R Package Guide
R packages are great in organizing all material such as source code, data and documentation belonging to a certain project into a standardized structure. This structure can be extended and together with some tools such as Rstudio
and devtools
, it provides great functionality.
Other Guides
The ultimate guide to R package development is the document Writing R Extensions
that comes with every R installation and is part of the help system in R. Hadley Wickham has a book out on R Packages which is also available online.
The shortest description I have ever seen is the one on Hillary Parker’s blog. I consider her blog post to be the minimal guide to constructing an R package. Some of the function calls have change though since the blog post was written.
Something in between all the above mentioned references is Karl Browmans R package primer
. I like his tutorial, because it explains many things very well, but it is still reasonably sized.
Why packages
Whenever I start a new project, I either create some new notes in Evernote, or I create a new directory somewhere on my harddrive or I start a new repository on github or I do something else. The problem with that rather chaotic approach is that a few weeks after the project gets started, someone else including future me, has enormous difficulties in understanding all the material that is available for that specific project.
Organizing everything into a project can help remedy that. Creating a package is very simple when doing it inside RStudio in connection with an RStudio project and when using the functionalities of package devtools
. Once a package is created a standard structure of files and directories is given and source code, documentation and data are all stored in a given location inside the package directory tree.
Let us get started
In RStudio a package is started by creating a new project. Use the menu File
> New Project
This starts the process of creating a new project in RStudio. The next screen shows three available options available for project creation.

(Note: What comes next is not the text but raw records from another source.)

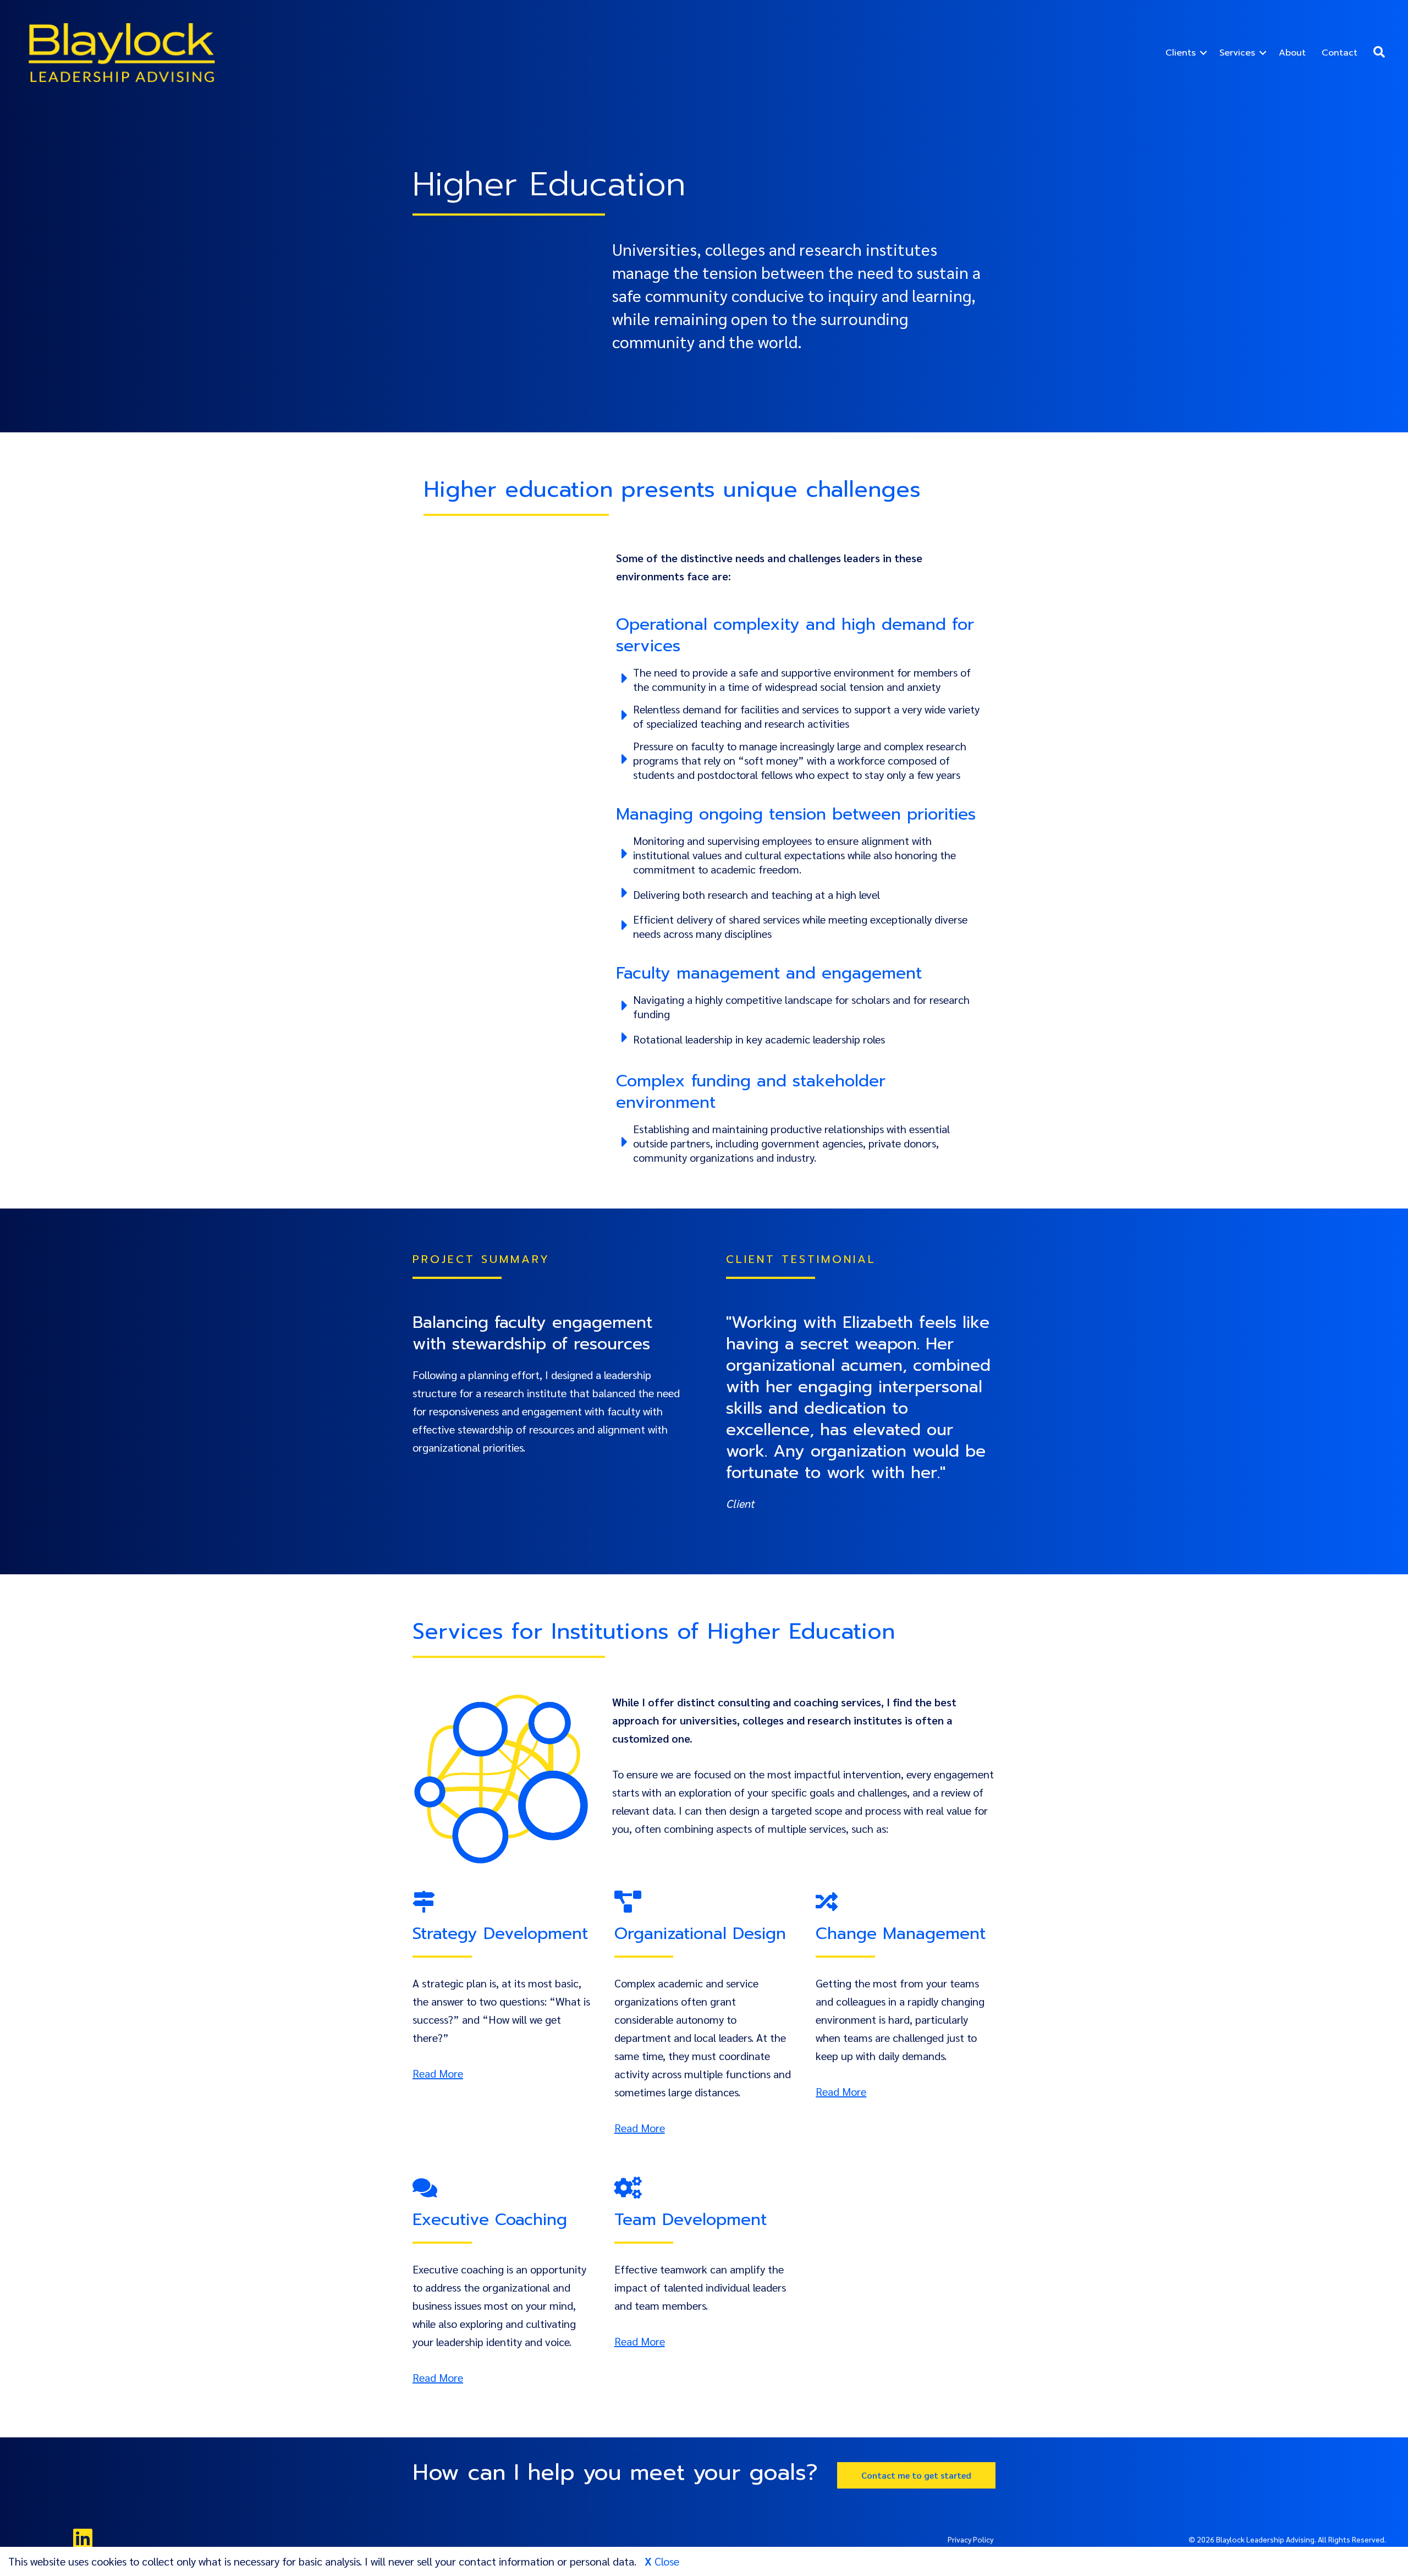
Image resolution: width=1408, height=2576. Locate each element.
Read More (438, 2073)
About (1292, 52)
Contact (1339, 52)
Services (1237, 52)
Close (665, 2561)
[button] (1203, 53)
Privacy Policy (970, 2539)
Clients (1180, 52)
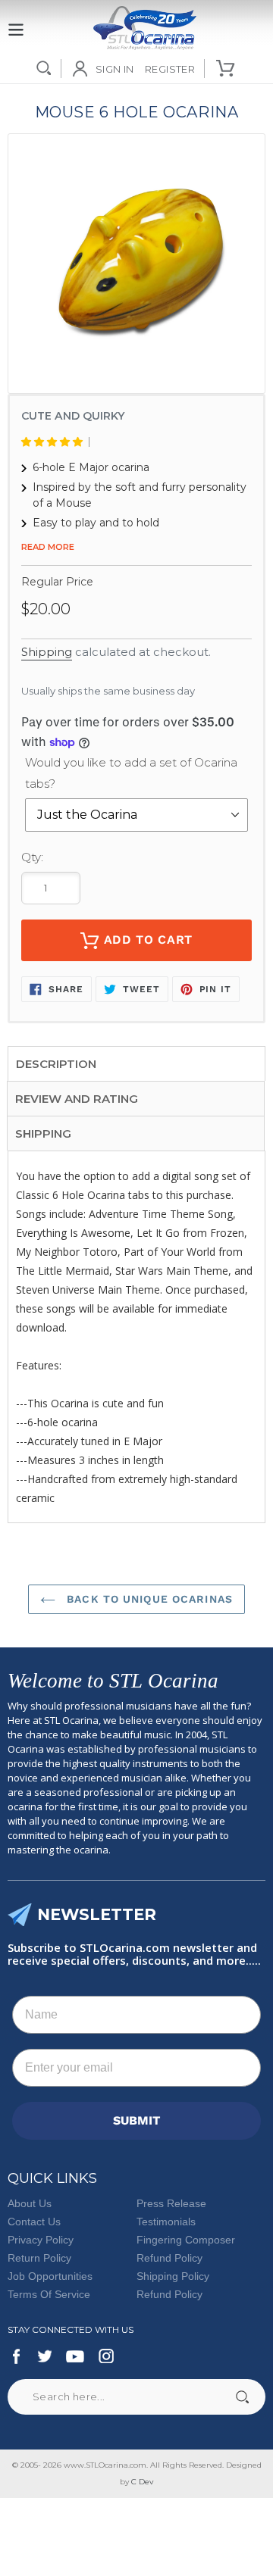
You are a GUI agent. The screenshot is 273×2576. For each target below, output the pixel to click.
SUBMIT (136, 2120)
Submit (241, 2397)
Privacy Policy (41, 2240)
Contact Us (34, 2221)
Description (56, 1064)
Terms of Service (49, 2294)
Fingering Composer (185, 2240)
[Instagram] (106, 2356)
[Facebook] (17, 2356)
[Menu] (16, 21)
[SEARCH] (44, 68)
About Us (30, 2203)
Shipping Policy (172, 2276)
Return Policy (39, 2258)
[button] (55, 442)
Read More (47, 547)
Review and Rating (76, 1098)
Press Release (171, 2203)
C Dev (142, 2482)
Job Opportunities (50, 2276)
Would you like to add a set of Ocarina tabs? (131, 773)
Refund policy (169, 2294)
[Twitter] (44, 2356)
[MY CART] (226, 68)
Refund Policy (169, 2258)
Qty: (32, 857)
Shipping (46, 652)
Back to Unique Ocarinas (148, 1599)
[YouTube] (75, 2356)
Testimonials (166, 2221)
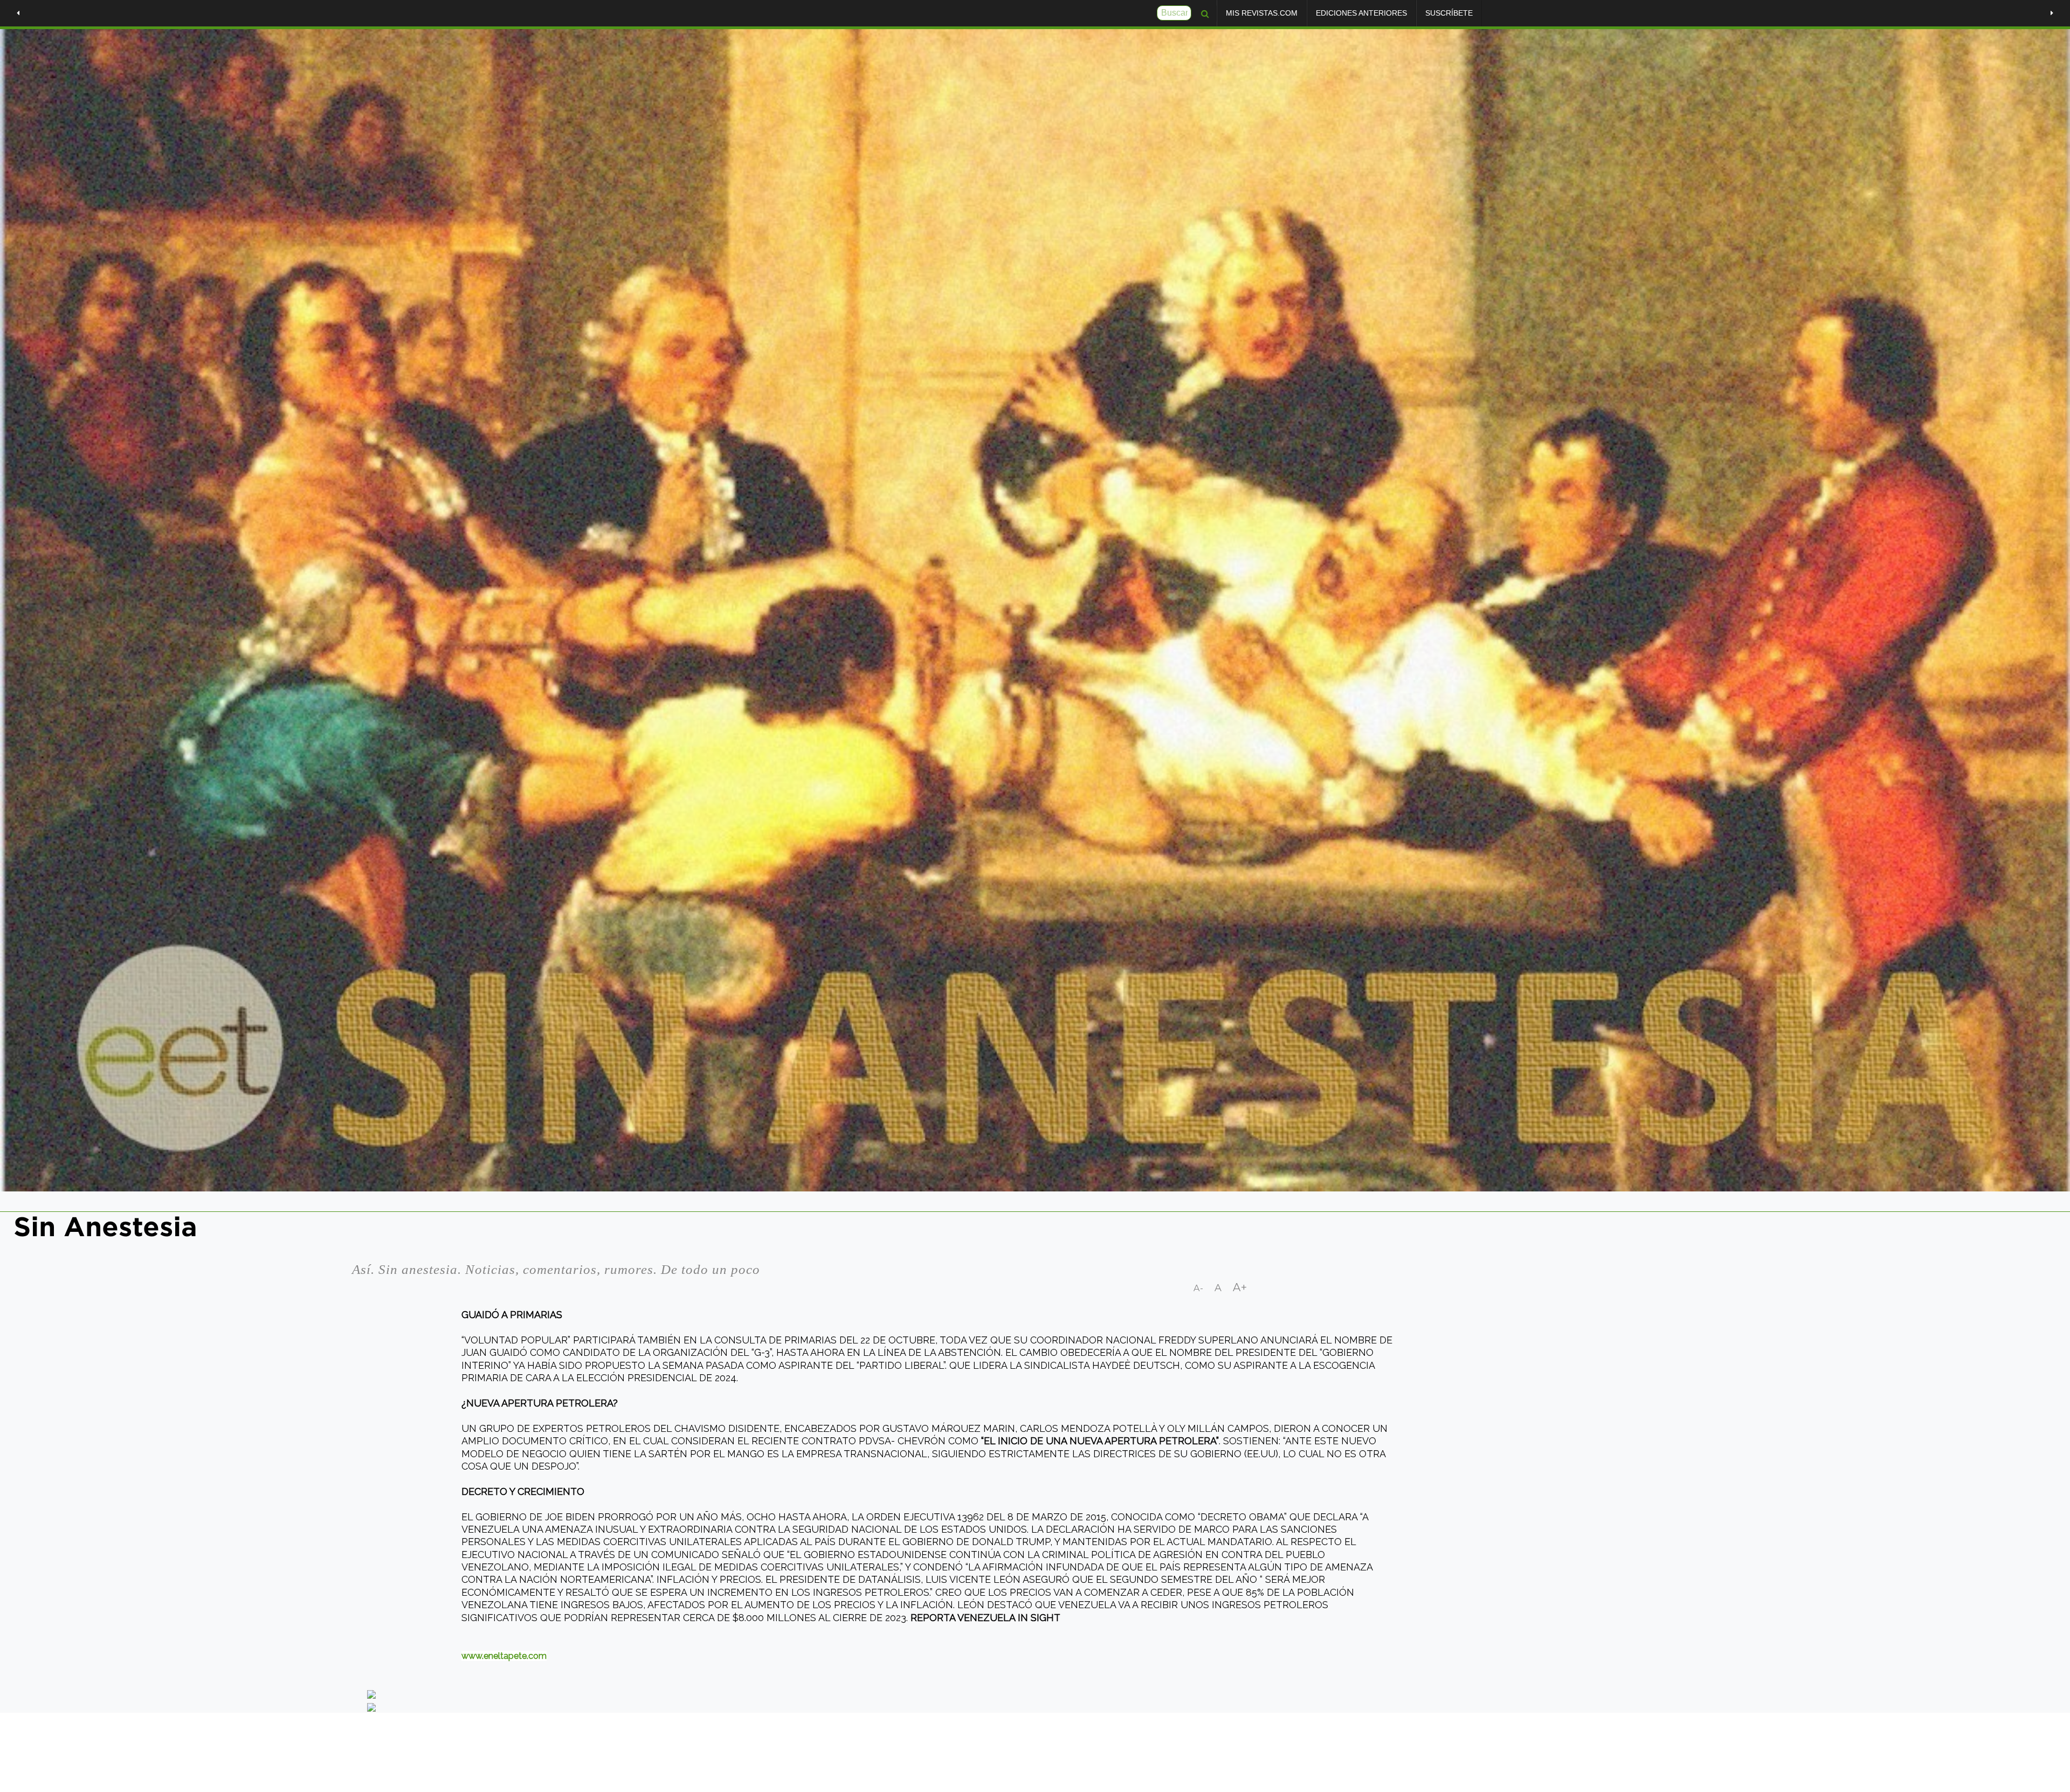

The first option New Directory
is used to start a new project from scratch in a new directory. The second option adds project-specific properties to an existing directory. Option number three allows the user to checkout or to clone a project from a version control repository such as github
.
Start from scratch
In our example shown here, we start a new project from scratch using the first of the three project creation options. This brings up a window with three new options from which we choose to create a New Package
For our new package, we have to specify a package name. Optionally, the directory where the package should be stored can be indicated and with the check box Create a git repository
checked, an empty git repository is created.
Congratulations
That is all, a minimal package is created. Besides a Hello world
function there is not much more functionality available so far. But that is easy to change.
R functions
All R-functions should be stored in package subdirectory R
. The functions should be documented using comments that follow the roxygen2
format specification.
Based on those comments documentation in the Rd
format can be generated using
devtools::document()
Vignettes
Vignettes are more extended documentation like articles that describe in more detail the functionality of the package components. A vignette document is created using
devtools::use_vignette(name="myvignette")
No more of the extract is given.